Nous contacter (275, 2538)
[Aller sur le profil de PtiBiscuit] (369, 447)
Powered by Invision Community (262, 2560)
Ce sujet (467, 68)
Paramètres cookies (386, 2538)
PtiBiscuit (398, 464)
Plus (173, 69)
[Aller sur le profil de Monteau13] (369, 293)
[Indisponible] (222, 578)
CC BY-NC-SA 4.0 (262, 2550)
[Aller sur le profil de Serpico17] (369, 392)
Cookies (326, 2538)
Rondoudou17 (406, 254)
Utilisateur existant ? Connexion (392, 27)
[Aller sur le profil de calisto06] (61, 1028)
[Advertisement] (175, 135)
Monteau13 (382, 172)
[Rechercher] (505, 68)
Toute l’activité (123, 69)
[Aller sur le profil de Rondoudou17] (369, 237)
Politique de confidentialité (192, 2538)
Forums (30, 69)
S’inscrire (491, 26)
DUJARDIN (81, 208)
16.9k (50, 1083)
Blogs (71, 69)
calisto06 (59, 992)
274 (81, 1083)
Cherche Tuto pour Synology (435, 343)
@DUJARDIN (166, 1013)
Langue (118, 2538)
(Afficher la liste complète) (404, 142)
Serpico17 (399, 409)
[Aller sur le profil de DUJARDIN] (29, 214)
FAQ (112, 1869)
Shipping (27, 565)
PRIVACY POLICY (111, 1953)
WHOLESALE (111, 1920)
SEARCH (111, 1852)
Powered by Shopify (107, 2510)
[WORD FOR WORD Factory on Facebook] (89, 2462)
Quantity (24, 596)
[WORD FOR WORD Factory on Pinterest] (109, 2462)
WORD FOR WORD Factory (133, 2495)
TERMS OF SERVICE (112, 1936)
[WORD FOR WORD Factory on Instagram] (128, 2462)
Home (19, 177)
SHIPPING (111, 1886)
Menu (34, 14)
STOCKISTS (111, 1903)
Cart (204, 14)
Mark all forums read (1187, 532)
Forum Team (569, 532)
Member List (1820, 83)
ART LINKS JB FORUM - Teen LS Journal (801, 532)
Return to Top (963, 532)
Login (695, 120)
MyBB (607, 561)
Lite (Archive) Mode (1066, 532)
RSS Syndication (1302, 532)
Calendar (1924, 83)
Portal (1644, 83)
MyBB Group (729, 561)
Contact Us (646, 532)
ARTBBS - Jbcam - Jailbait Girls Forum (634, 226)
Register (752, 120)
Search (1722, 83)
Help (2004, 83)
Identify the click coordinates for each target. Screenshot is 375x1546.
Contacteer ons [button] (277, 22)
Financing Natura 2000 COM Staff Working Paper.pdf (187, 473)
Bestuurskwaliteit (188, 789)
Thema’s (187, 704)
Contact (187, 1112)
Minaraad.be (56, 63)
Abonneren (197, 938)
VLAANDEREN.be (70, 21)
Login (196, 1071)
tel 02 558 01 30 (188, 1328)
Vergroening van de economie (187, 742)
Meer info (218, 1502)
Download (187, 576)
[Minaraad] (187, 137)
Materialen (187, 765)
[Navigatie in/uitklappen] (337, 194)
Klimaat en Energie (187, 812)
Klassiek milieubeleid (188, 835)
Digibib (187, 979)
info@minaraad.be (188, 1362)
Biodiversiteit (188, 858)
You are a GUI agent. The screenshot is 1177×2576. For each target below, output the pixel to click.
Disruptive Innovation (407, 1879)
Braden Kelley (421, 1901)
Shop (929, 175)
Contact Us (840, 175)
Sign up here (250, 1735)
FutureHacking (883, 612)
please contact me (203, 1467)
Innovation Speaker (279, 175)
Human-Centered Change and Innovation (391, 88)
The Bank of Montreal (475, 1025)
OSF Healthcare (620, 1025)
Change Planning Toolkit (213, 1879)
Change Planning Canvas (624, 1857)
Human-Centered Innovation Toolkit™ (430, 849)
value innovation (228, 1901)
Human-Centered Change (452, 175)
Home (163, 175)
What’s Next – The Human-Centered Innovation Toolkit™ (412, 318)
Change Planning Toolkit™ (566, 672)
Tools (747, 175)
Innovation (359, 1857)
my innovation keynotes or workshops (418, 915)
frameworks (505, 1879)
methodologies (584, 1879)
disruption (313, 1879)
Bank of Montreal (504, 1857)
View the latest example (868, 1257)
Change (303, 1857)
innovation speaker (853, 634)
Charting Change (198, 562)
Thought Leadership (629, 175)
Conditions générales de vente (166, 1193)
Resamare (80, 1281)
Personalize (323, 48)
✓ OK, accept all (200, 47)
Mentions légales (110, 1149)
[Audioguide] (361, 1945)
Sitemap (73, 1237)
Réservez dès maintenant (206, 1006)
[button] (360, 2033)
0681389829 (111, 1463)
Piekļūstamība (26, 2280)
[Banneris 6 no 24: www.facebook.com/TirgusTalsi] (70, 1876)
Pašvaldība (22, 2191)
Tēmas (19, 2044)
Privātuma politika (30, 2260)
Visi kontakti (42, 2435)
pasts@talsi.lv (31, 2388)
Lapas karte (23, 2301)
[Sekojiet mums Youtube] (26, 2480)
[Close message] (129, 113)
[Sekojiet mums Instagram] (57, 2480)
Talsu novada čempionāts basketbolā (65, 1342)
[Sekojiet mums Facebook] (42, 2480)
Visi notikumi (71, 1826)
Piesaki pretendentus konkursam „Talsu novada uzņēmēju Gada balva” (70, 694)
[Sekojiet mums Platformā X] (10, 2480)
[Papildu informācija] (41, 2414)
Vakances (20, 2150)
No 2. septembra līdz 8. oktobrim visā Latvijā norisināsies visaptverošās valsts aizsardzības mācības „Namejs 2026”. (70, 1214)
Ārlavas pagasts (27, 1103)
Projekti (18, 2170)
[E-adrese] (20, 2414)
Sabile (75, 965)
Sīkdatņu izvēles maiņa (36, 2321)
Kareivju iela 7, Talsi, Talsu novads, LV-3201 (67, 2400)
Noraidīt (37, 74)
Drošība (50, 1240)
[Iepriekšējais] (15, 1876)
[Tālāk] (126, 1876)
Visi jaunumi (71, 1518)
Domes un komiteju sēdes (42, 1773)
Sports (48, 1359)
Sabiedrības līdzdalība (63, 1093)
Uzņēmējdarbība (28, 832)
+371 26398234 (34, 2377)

------------

With the line that has "Charting Change (198, 562)" as the first and the line that has "No 2. septembra" as the last, repeat exactly that run of lines above and no more.

Charting Change (198, 562)
Thought Leadership (629, 175)
Conditions générales de vente (166, 1193)
Resamare (80, 1281)
Personalize (323, 48)
✓ OK, accept all (200, 47)
Mentions légales (110, 1149)
[Audioguide] (361, 1945)
Sitemap (73, 1237)
Réservez dès maintenant (206, 1006)
[button] (360, 2033)
0681389829 (111, 1463)
Piekļūstamība (26, 2280)
[Banneris 6 no 24: www.facebook.com/TirgusTalsi] (70, 1876)
Pašvaldība (22, 2191)
Tēmas (19, 2044)
Privātuma politika (30, 2260)
Visi kontakti (42, 2435)
pasts@talsi.lv (31, 2388)
Lapas karte (23, 2301)
[Sekojiet mums Youtube] (26, 2480)
[Close message] (129, 113)
[Sekojiet mums Instagram] (57, 2480)
Talsu novada čempionāts basketbolā (65, 1342)
[Sekojiet mums Facebook] (42, 2480)
Visi notikumi (71, 1826)
Piesaki pretendentus konkursam „Talsu novada uzņēmēju Gada balva” (70, 694)
[Sekojiet mums Platformā X] (10, 2480)
[Papildu informācija] (41, 2414)
Vakances (20, 2150)
No 2. septembra līdz 8. oktobrim visā Latvijā norisināsies visaptverošās valsts aizsardzības mācības „Namejs 2026”. (70, 1214)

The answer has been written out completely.